Keneally describes writing a novel as a work of endurance and describes writing in general as a solitary task. Participating in writers' conferences and festivals, he said, is important in terms of restoring confidence.

"You've got to convince yourself the world needs (to read what you've written)," he said. "You rarely meet people who've read your books. The sessions here have been so spectacular. People bring goodwill to literary festivals. The headmaster of The Community School has read everything. Meeting a fellow like that fills the batteries. God bless him."

In a divergence from his path as a novelist, Keneally spent three years deep in research for his non-fiction foray "The Great Shame: And the Triumph of the Irish in the English-Speaking World." In part he liked the change because he loved the research, being able to explore primary materials in libraries from Boston to Montana and from Washington, D.C. to Tasmania.

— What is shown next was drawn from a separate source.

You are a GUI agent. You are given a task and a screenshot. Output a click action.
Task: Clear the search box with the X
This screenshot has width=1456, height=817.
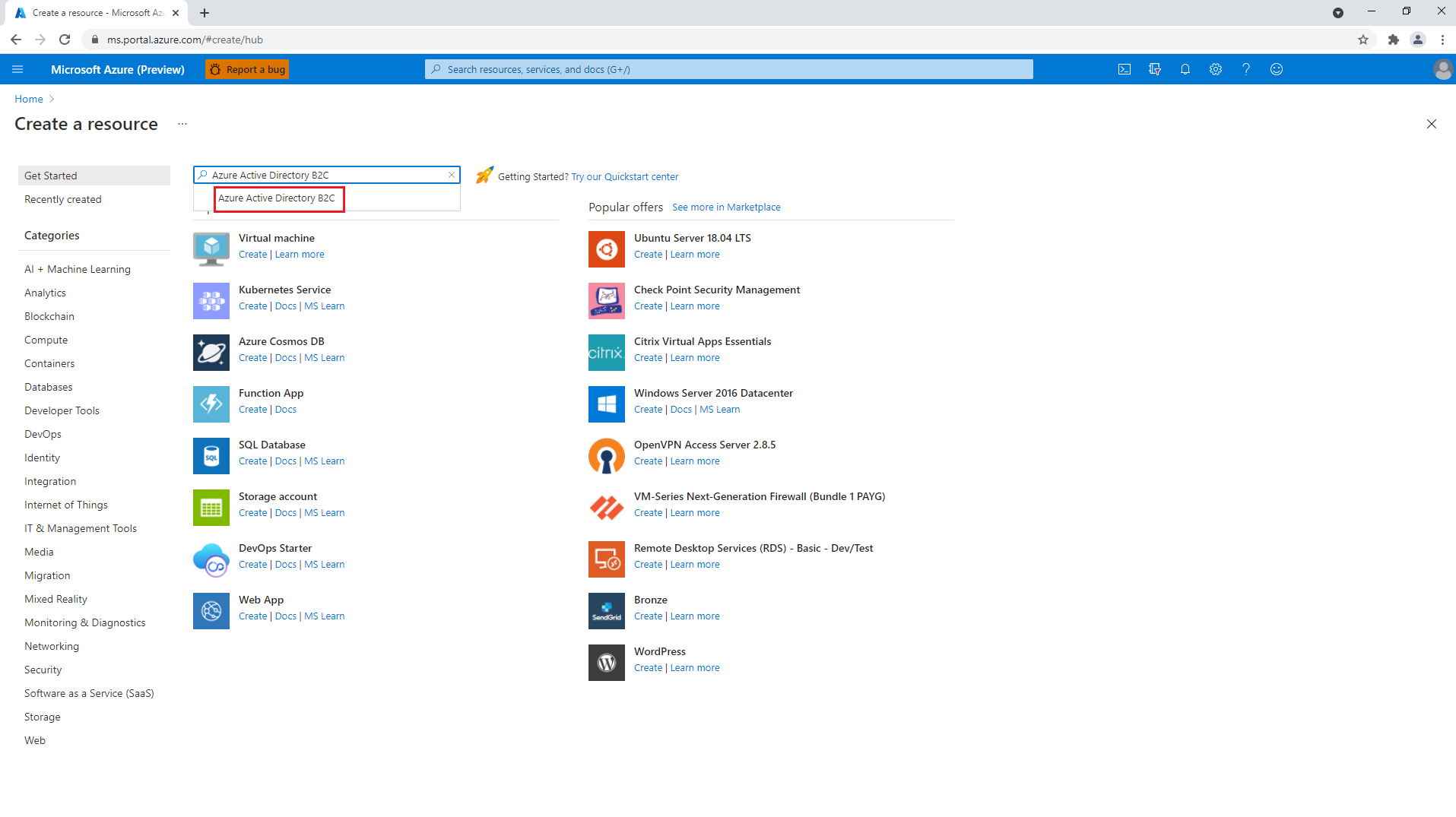point(451,174)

This extraordinary work tracks the breadth of the Irish diaspora of the 19th century, including the story of Thomas Francis Meagher, an Irishman exiled to Australia in the late 19th century. He escaped to America to become a brigadier general and governor of Montana.

"I loved that—being cheek and jowl with a man long dead," he said.

Keneally is inexplicably drawn to stories about underdogs, and if there is a nation that exemplifies that word, it is the Irish.

The dust jacket of the book explains that "in the nineteenth century, the Irish population halved. 'The Great Shame' ... traces the three causes of this depletion: the famine; the emigrations; and the transportations to Australia. Based on unique research among little-used sources, the book covers eighty years of Irish history, told through the intimate lens of political prisoners—some of them ancestors of the Keneally family—who served time as convicts in Australia."

"I've got an obsession with prisoners," Keneally said. "I love stories about a person on both sides of the cultural divide. Novelists cherish paradoxes ... people declared unacceptable."

In his long career as a writer, which began at age 25 when he stepped out of studies for the Catholic priesthood, Keneally continually stretches to tackle challenging political and social themes that divide people.

Writers don't explore paradoxes and examples of prejudice out of some kind of heightened morality, he said. "(We) are imagining what it is to be the person that is condemned. For people that are scapegoats it is dramatic to prove their humanity."

The Aussie born-and-bred Keneally has had many entreaties to move to the United States, and he is torn. "America has a lot of good angels" and it is easier to meet with an agent or publisher here, he said.

"America is big, complex, dramatic. It is full of gifts and blights," he said, adding, however, that being Australian has its advantages because one has the benefit, particularly with a unique accent, of being someone fascinating from the outside.

"I have a different idiom. But spiritually and in terms of family I'm locked in between Australia and America. No one would deny that it is a difficult choice."

Keneally's next project is to study the early penal settlements in Australia, their purpose and design.

He said the study includes Georgian England, freed slaves, early Sydney, the shipboard action of American privateers ostracized from domestic trade and first contact with Aboriginals.

"They were the anthropologists," he said, explaining that violence between the two disparate cultures began after Aboriginal enchantments and blandishments failed to send the newcomers packing.

He also relates another compelling paradox about the impact of foreign-born disease, and asks a question that was raised by Jared Diamond in his book "Guns, Germs, and Steel: The Fates of Human Societies."

"Why did we (Australians) have all the viruses and bacteria?"

Keneally's name, as it is printed on the inside of his latest work "The Tyrant's Novel," has a Celtic script that attests to his own Irish heritage. The book itself, however, reaches far outside his cultural and national heritage, focusing yet again on the tale of one dispossessed and threatened by an oppressor. The protagonist tells his tale at the risk of losing all that is dear to him. And, in typical Keneally fashion, the story reflects the political reality around him.